5日の「モーニングショー」で玉川徹氏が、円安や金利や国債について持論を熱く語っていた。

真剣に見ていた訳はないのでうろ覚えだが、確か、ガソリン高騰の主因は円安だから、日本の金利(パネルには-0.1%)と米国の金利(同5.5%?)の差を縮める必要があるが、金利を上げると1000兆円を超える国債の利払いが大変だ、よって国債を減らさねばならない、との趣旨だった。

ゲストの経済評論家の方も「玉川氏の仰る通り」と同調していた。が、これでは視聴者に偏った情報しか伝わらない。これなども「意見が対立している問題については、できるだけ多くの角度から論点を明らかにすること」などを定めた「放送法第4条」に抵触する事例ではあるまいか。

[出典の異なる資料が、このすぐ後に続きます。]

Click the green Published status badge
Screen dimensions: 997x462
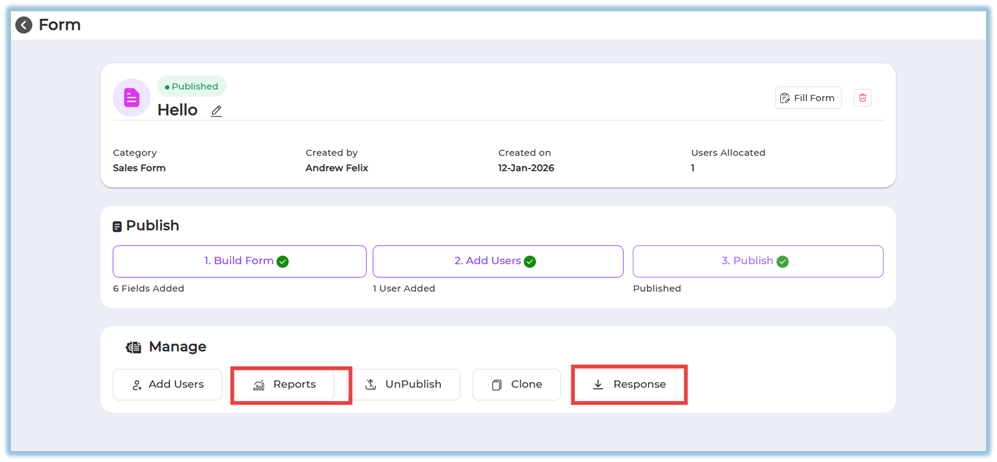192,86
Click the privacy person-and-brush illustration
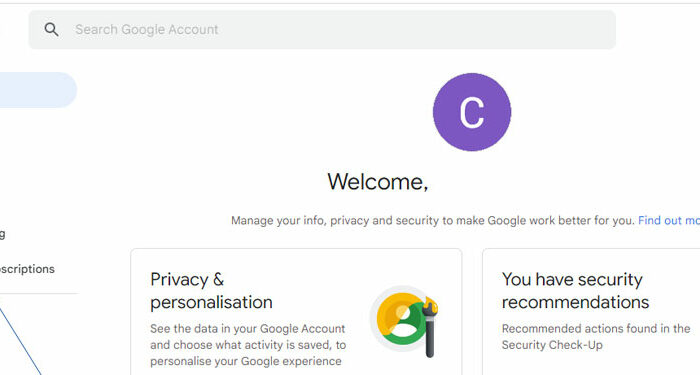Screen dimensions: 700x375 coord(404,321)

そこで「経済」の素人に過ぎない筆者だが、新聞や雑誌の記事、あるいは財務省や日銀のサイトの資料から、以下に玉川氏とは異なる「角度から」この問題の「論点を明らかに」してみたい。



6月27日の「日経新聞」は「日銀の国債保有53.3%に 3月末、過去最大の更新続く」との見出しで、1~3月期の資金循環統計によると、日銀の国債保有割合(国庫短期証券を除く時価ベース)が23年3月末に53.3%と過去最大になったと報じた。

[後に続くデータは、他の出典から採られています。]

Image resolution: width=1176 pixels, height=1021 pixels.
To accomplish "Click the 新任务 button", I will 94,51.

記事には、3月末の時価ベースの国債発行残高が1080兆円となり、保有先は日銀53.3%、次いで保険・年金21.9%、銀行などの預金取扱機関8.9%で、海外の保有は昨年末の7.4%から7.2%に下がったとある。一方、家計の金融資産も過去最高の2043兆円になり、その内1107兆円が現預金だそうだ。

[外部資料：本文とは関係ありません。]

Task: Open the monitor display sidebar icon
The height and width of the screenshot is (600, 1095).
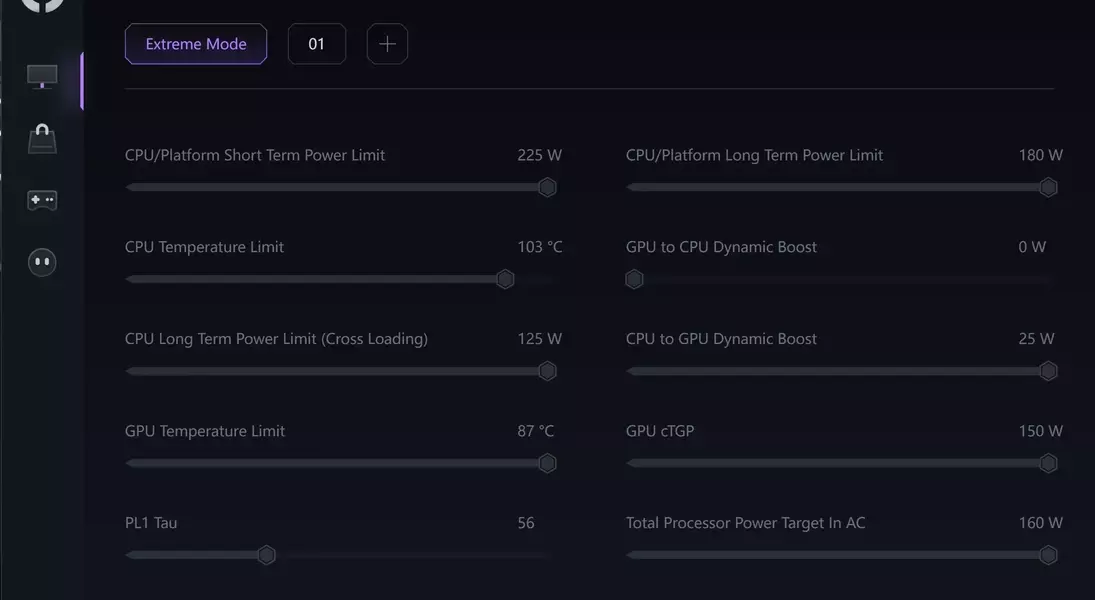Action: [42, 77]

玉川氏の心配する「国債の利払い」の相手先の大半が国内で、海外は7.2%に過ぎないうえ、家計の金融資産が国債の倍近くあるなら、本稿はこれで終わりにしても良いのだが、念のため保有先のより詳しい資料をネットで探すと、財務省のサイトに令和5年3月末時点の「国債」の詳細資料が載っていた。

それに拠れば、1080兆円の保有先の内訳は、日銀576兆円(53.3%)、生損保等206兆円(19.1%)、銀行等119兆円(11.0%)、海外78兆円(7.2%)、公的年金49兆円(4.2%)、年金基金30兆円(2.8%)、家計13兆円(1.2%)、その他13兆円(1.2%)となっている(兆円以下を四捨五入)。

なぜ保有先、すなわち「国債の利払い先」の明細が重要なのかと言えば、海外の保有先以外の国内の保有先に支払われた国債の利息は、その多くが日本国内に留保されて、法人なら投資や賃上げや内部留保などに、個人なら預貯金や消費などに回されることになるからだ。

次に日本の国家予算に占める「国債費」の割合はどうなっているかを調べると、昨年5月31日の「日経」記事に22年度当初予算に関して、次のように書いてある。(太字は筆者)

国債費とは 国の借金である国債の償還や利子の返済のために充てる費用。2022年度の国の一般会計当初予算107兆5964億円のうち、国債費は24兆3393億円に上る。21年度当初予算に比べて5800億円程度増えて過去最大となった。一般会計のうち22.6%を国債費が占める。

国債費は償還期限を迎えた国債の元本を返済するための償還費と、発行した国債の利払い費の2つに分かれる。22年度当初予算で償還費は16兆733億円、利払い費は8兆2660億円だった。赤字国債や建設国債など普通国債の発行残高は増加の一途をたどり、3月末時点で1000兆円に迫る。積み上がった国債の償還費と利払い費は毎年の予算編成を制約する要因になる。

太字部分は、財務省を代弁する「日経」らしい書き振りだが、これとは「異なる角度から」考える識者も多い。それはさて措き、約8兆円余りの利払いは、国債の保有比率やそれぞれが保有する国債の種類などに基づいて、日銀、生保や損保、銀行、その他の国内及び海外の保有先に支払われることになる。

償還費約16兆円は「60年償還ルール」採用の結果である。これは日本独自の「ガラパゴス・ルール」で、平たく言えば「国債残高1000兆円を60年で割った1年分の数字」をここに計上する。とはいえ、実際に償還はせず借り換え処理をしているに過ぎないから、その分の国債残高が減る訳ではない。